Marcus Goldman a publié un premier roman au succès retentissant qui a fait de lui la star de la vie culturelle new-yorkaise. Mais vient maintenant le moment de transformer l’essai et de livrer son deuxième roman. Or, rien. La page blanche. L’angoisse. Aucune inspiration. Son éditeur fait monter la pression pour qu’il honore son contrat. Alors, Marcus se tourne vers Harry Quebert, son mentor, son ancien professeur d’université, son ami, auteur lui-même d’un roman magistral et dont le talent est reconnu par tous. Harry vit retiré dans sa maison au bord de la mer à Aurora, une petite ville du New Hampshire. Mais tout bascule lorsque les medias annoncent qu’on vient de retrouver un cadavre dans le jardin de Harry, un squelette, celui d’une jeune fille de quinze ans qui a disparu plus de trente ans auparavant. Aux policiers, Harry avoue qu’il connaissait la jeune Nola, qu’il a même vécu une histoire d’amour avec elle, alors qu’il avait trente-quatre ans. Et qu’il a même écrit son livre-phare pour elle. Le voilà, ce coupable idéal, ce pervers pédophile, conspué par toute l’Amérique. Marcus décide alors de laisser en suspens ses problèmes d’écriture et de prouver que Harry Québert n’a pas commis le crime dont il est accusé et savoir ce qu’il s’est réellement passé, au mois d’août 1975.

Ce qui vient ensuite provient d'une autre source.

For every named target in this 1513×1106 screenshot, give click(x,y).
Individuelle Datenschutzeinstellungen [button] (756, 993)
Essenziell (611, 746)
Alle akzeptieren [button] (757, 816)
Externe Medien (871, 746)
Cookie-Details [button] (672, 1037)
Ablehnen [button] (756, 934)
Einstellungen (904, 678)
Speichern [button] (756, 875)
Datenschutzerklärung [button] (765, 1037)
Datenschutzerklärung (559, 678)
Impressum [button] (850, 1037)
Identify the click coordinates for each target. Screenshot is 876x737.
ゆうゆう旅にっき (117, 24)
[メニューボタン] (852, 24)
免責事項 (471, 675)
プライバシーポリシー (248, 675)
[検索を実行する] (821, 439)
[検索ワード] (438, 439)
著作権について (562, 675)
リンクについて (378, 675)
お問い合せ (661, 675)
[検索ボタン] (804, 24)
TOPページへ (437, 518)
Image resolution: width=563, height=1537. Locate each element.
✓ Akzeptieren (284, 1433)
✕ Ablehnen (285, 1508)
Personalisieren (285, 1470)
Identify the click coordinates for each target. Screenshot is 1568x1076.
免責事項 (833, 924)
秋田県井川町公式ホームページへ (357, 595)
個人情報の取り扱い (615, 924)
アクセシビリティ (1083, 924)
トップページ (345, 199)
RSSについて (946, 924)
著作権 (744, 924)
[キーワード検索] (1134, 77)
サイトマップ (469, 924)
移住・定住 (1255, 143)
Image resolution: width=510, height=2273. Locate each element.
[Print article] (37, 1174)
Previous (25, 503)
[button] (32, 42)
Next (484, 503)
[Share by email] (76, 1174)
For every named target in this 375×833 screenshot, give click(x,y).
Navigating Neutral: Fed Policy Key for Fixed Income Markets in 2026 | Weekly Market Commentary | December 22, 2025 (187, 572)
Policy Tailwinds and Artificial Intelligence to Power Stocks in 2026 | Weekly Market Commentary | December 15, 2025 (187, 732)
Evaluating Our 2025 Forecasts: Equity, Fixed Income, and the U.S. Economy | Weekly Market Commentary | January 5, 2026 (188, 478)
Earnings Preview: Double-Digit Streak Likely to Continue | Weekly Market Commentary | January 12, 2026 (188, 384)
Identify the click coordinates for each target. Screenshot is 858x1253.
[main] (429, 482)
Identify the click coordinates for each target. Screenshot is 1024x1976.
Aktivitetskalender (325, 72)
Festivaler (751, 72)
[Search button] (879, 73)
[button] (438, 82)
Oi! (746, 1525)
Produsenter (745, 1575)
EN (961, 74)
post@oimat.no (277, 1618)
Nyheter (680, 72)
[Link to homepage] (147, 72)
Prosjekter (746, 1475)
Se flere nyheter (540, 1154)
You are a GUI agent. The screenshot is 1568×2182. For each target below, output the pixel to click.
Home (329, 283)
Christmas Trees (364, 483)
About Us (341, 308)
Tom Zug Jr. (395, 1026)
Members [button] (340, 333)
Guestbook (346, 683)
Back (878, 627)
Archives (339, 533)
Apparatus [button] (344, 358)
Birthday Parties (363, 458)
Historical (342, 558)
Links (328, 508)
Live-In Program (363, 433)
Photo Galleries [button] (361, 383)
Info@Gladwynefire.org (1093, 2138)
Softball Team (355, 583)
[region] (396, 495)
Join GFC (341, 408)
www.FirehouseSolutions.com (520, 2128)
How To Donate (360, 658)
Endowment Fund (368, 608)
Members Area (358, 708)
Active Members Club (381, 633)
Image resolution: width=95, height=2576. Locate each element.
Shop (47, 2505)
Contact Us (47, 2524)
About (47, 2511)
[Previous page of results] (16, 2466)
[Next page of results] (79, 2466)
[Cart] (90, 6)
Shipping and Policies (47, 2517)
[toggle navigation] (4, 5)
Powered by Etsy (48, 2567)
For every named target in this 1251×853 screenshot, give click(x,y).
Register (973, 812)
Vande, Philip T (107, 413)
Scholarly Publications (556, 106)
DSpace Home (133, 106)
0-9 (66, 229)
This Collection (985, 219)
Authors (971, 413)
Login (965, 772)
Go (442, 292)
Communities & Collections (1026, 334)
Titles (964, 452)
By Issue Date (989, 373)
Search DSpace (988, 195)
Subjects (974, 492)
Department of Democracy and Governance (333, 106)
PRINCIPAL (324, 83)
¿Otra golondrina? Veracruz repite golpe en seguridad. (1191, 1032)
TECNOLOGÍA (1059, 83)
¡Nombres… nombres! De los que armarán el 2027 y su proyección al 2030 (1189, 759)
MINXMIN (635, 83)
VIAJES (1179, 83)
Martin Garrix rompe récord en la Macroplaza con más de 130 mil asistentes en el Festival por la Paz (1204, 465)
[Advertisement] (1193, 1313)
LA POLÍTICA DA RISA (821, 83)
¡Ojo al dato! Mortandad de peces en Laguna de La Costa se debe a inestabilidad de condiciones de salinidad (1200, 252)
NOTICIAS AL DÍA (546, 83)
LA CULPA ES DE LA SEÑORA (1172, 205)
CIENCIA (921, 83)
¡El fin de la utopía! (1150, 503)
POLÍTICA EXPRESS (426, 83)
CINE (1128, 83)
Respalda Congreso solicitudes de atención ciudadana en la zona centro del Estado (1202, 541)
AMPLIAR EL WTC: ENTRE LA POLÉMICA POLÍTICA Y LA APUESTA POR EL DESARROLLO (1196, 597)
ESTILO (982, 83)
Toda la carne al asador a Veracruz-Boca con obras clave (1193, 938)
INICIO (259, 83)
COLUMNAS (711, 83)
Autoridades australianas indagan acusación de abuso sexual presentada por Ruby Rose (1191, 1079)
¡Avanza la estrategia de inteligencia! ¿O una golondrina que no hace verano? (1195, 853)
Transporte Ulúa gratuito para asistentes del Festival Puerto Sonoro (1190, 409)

Ce qui est très déroutant, dans ce roman, c’est qu’on se demande souvent à quel genre on a affaire. Roman policier, roman de moeurs, satire de la société ou même du monde du livre, romance. Il y a un peu de tout ça et il serait dommage de se cantonner à une seule de ces lectures, on serait forcément déçu. Certains aspects m’ont beaucoup plu, d’autres moins, parce que je les ai trouvé un peu cliché. Mais dans l’ensemble, j’ai beaucoup aimé l’histoire que l’on m’a proposé et je n’avais de cesse de me demander qui a tué Nola Kellergan et surtout pourquoi. Petit à petit, de révélation en témoin, de point de vue en contradiction, on reconstitue comme un puzzle les événements de l’été 1975, au fur et à mesure de ce que Marcus apprend de Harry lui-même ou de tous les autres personnages qui étaient là et qui n’avaient rien vu: le chef de la police, la serveuse du restaurant, l’amie, le riche propriétaire… On s’attache petit à petit à chacun de ces personnages, qu’on apprend à comprendre, que l’on voit à plusieurs époques de leur vie et on se rend compte que finalement, Aurora est un huis-clos à l’échelle d’une ville où chacun avait peut-être un petit quelque chose à se reprocher.
Le rythme est donc particulièrement efficace puisqu’on suit plusieurs histoires parallèles dont chacune amène son lot de questions. Qui était au courant pour Nola et Harry? Pourquoi le père de Nola mettait-il la musique aussi fort dans son garage? Marcus va-t-il profiter de cet étalage sordide sur son mentor pour en tirer son prochain roman à scandale? Qui cherche à l’empêcher d’enquêter avec des menaces et lettres anonymes? L’histoire ne cesse de se compliquer, de se ramifier, de revenir en arrière pour se modifier, nous réservant un bon nombre de retournements de situation dans le dernier quart. Comme j’ai découvert ce livre dans sa version audio, je dois avouer que j’étais littéralement suspendue aux lèvres du lecteur pour entendre la suite.
Le pan qui m’a le moins convaincu est peut-être celui de l’histoire d’amour, que j’ai trouvé peu convaincante. Même si l’obsession de Harry pour Nola fait volontairement référence à la Lolita de Nabokov, leur relation qu’on attendrait au moins sulfureuse ou passionnée reste bien platonique pour ne pas dire plate tout court. S’il cherche probablement à apporter un peu de pureté dans ce monde pourri, j’ai l’impression que ça se fait au détriment du réalisme. Le style d’ailleurs cède un peu trop souvent aux clichés de langage, aux phrases un peu toutes faites et préfabriquées (je n’ai pu retenir un soupir agacé avec le “On ne naît pas écrivain, on le devient”). Heureusement, quelques jolies trouvailles comme les coups de téléphones hilarants de Marcus à sa mère hystérique font contrepoint.
Pour ce qui est de la version audio, même si j’ai trouvé la lecture du Thibault de Montalembert assez agréable, je l’ai tout de même trouvée un peu monocorde, surtout pour le nombre de personnages et de dialogues: j'ai eu parfois du mal à savoir qui parlait.
La note de Mélu:
Un roman qui mérite ses prix.
Un mot sur l’auteur: Joël Dicker (né en 1985) est un écrivain suisse.